EMC Question of the Week: July 19, 2021

Chassis-to-circuit-ground connection through SMT component

In 12-V (or 42-V) automotive components, the circuit board's "ground" planes should normally be tied to any existing nearby chassis ground through

  1. capacitors
  2. capacitors in parallel with a resistance
  3. capacitors in series with a resistance
  4. low-impedance bonds


The best answer is “d.” In most situations, the signal and power returns of low-voltage automotive components should not be DC-isolated from the enclosure or chassis. Like most EMC design "rules," there can be exceptions; however components with isolated power returns present significant EMC and product reliability challenges.

Medical devices and many aerospace components have legitimate safety reasons for controlling the amount of DC current that flows to a chassis ground. The same is true for high-voltage automotive components. Low-voltage automotive components do not have these same constraints. In fact, many automotive sensors and actuators rely on the vehicle chassis as an intentional power and signal return path. Attempts to DC-isolate low-voltage automotive components from the chassis generally provide no quantifiable benefit, but they add to the cost and tend to decrease the reliability of automotive systems. 
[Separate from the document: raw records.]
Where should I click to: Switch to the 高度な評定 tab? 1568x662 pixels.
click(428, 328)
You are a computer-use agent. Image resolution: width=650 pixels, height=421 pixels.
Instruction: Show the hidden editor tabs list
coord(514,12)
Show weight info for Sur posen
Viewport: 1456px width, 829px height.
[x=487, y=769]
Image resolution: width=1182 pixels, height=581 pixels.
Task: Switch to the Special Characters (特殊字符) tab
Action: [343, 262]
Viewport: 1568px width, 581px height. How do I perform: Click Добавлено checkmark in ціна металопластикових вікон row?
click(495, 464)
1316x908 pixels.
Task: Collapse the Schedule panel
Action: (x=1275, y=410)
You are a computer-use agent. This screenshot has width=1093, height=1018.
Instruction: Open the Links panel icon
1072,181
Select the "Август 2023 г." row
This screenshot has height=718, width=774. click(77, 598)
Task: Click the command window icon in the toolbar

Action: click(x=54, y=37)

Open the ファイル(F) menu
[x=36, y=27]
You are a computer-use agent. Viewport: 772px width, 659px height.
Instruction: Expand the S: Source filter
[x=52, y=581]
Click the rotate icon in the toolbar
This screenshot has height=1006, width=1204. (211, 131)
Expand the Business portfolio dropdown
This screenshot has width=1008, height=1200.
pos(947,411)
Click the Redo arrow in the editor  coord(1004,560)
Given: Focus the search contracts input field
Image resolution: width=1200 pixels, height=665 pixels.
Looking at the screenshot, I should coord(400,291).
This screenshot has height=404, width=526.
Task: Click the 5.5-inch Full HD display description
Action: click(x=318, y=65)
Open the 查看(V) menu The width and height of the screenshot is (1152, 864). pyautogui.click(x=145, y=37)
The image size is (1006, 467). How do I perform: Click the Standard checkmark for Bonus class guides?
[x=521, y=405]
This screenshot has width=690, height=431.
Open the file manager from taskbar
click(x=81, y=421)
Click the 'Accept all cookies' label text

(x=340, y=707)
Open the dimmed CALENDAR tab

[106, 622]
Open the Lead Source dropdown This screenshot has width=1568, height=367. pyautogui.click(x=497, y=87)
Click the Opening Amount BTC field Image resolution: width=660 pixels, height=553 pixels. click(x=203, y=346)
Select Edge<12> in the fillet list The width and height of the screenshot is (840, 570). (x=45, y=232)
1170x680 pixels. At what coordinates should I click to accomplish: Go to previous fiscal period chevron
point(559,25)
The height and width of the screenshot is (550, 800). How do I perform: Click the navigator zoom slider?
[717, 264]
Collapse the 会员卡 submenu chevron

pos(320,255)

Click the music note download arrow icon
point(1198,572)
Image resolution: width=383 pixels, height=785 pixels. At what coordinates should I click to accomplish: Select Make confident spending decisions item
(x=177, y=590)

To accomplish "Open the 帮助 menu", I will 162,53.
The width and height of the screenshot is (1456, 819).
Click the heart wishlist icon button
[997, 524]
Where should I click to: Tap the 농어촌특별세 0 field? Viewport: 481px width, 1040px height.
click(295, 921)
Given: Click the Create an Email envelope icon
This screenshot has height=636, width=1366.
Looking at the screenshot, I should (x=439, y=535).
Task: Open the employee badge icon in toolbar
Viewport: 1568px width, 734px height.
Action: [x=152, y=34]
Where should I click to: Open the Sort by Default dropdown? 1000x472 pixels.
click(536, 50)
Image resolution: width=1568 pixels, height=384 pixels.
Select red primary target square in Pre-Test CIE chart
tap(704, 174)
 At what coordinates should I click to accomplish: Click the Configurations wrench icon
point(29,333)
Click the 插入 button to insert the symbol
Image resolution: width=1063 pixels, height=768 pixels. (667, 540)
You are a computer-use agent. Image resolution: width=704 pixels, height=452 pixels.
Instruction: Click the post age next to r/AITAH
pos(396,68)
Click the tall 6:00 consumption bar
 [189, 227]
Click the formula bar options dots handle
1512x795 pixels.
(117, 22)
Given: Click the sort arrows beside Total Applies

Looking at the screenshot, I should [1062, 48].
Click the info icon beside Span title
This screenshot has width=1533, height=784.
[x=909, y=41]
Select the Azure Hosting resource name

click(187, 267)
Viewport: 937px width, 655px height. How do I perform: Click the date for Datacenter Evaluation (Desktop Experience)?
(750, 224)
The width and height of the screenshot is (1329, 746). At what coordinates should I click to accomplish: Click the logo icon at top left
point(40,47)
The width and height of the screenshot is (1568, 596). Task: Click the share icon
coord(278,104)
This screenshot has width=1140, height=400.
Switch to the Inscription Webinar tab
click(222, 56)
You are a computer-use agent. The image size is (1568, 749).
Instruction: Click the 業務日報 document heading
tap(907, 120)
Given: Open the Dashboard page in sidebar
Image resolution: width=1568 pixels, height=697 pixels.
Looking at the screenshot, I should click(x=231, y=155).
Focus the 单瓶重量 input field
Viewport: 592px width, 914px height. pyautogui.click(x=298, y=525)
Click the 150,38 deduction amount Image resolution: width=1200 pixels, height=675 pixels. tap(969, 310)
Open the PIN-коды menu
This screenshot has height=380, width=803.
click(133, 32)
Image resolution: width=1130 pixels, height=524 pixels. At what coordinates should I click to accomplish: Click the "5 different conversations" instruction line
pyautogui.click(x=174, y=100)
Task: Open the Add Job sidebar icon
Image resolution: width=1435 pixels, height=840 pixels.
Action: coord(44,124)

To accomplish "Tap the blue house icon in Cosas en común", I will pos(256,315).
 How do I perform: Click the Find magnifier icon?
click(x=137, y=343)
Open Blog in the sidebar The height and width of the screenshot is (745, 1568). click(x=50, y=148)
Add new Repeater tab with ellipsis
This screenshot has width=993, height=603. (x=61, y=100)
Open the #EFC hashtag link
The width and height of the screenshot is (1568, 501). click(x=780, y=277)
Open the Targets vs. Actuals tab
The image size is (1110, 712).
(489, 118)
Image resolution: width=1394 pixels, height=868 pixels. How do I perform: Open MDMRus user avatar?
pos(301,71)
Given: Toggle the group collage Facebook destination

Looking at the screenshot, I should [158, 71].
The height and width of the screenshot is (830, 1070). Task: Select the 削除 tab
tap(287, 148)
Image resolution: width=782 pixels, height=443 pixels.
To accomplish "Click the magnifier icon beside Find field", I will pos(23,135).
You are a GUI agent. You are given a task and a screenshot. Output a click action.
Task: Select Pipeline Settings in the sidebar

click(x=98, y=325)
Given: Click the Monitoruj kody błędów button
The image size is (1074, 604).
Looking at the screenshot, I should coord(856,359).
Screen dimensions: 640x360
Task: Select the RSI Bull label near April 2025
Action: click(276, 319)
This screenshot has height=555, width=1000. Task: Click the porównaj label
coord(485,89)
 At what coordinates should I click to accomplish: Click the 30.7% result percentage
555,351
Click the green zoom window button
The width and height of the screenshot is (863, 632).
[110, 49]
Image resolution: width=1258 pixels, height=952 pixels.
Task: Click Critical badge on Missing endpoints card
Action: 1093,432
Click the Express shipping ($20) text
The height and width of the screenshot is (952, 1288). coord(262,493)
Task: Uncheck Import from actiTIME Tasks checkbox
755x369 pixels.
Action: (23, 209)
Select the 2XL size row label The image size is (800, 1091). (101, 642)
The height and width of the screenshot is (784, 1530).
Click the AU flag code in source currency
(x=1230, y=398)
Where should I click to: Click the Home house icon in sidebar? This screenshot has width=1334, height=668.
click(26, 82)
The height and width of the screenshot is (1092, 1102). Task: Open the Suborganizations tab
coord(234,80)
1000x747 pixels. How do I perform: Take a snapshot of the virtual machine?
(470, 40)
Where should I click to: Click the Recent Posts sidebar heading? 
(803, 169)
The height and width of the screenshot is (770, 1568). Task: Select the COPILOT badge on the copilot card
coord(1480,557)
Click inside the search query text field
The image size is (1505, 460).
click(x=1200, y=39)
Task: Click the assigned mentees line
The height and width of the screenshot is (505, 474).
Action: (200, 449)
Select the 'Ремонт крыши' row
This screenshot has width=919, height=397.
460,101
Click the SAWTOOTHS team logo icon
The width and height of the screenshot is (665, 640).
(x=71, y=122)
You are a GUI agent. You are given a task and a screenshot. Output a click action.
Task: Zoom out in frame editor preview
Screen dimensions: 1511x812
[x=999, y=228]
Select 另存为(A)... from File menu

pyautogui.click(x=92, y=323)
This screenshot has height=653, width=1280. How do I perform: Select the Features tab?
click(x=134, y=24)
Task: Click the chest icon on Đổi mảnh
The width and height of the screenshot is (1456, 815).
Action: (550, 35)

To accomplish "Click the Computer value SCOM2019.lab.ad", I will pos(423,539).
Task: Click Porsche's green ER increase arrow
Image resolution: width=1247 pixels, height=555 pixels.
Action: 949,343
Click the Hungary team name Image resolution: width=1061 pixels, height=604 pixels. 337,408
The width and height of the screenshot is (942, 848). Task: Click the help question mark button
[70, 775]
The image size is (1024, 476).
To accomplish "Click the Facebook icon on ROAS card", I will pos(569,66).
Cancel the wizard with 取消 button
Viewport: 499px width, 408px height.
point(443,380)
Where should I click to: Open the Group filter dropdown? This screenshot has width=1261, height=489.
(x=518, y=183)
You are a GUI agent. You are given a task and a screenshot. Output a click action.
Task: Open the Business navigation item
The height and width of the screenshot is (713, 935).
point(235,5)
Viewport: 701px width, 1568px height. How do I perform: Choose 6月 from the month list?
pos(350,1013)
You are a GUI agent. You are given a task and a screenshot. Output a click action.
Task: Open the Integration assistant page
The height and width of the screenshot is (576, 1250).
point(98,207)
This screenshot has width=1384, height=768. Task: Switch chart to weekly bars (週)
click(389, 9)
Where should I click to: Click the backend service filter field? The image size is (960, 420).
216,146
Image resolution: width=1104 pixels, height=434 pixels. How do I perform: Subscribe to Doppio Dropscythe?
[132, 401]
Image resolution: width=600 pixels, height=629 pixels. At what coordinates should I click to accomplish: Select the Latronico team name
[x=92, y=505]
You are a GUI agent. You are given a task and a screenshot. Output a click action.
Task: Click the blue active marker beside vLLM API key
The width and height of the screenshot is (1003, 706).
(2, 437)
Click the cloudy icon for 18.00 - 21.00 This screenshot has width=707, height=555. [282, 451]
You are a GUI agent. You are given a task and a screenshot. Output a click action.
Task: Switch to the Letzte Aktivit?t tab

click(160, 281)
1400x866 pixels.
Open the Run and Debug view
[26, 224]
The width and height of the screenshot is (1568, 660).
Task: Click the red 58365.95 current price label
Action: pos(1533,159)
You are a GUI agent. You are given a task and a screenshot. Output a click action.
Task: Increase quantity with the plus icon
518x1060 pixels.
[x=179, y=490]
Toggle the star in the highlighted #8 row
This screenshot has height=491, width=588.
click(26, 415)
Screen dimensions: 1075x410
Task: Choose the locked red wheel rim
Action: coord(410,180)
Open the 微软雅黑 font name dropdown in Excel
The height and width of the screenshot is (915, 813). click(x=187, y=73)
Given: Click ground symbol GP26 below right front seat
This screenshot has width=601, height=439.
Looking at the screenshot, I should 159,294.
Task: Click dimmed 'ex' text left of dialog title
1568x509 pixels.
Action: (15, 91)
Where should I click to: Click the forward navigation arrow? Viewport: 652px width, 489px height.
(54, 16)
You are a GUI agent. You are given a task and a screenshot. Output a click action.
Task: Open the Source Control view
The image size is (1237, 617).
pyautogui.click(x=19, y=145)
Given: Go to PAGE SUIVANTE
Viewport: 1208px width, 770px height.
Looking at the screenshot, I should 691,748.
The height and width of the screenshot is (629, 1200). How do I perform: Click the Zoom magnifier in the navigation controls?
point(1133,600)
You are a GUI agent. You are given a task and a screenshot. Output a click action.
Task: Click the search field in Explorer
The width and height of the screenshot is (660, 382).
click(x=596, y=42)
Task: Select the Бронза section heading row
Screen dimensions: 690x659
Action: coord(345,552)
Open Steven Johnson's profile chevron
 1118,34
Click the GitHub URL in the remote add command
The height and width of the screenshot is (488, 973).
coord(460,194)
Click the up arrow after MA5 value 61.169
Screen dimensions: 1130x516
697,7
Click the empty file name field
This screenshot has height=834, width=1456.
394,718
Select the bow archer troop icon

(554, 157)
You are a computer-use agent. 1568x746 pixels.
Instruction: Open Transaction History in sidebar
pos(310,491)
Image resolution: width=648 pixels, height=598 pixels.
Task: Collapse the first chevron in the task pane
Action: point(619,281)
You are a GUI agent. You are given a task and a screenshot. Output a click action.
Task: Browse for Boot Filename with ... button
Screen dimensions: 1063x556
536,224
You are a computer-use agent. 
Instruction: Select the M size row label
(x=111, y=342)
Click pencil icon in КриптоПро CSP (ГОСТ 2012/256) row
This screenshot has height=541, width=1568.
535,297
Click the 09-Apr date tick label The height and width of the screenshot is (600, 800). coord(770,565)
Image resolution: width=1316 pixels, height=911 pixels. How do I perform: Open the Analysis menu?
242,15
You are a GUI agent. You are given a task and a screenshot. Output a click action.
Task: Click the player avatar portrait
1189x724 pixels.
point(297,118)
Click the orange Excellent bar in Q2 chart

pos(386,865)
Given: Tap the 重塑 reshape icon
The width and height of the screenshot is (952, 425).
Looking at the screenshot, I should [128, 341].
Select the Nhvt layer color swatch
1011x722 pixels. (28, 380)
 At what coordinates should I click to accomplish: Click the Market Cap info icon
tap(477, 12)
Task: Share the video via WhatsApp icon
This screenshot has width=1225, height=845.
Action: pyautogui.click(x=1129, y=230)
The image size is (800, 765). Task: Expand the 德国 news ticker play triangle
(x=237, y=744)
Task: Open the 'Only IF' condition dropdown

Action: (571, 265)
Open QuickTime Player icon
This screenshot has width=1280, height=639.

Note: Chassis grounds can be unreliable over time and many component-level EMC tests require that the components and harnesses be elevated above their reference ground to ensure they are not relying on a low-impedance connection to that ground. Well-designed automotive systems do not have a safety-critical reliance on a DC connection to chassis ground, but they don't intentionally avoid it unless they operate at unsafe voltages.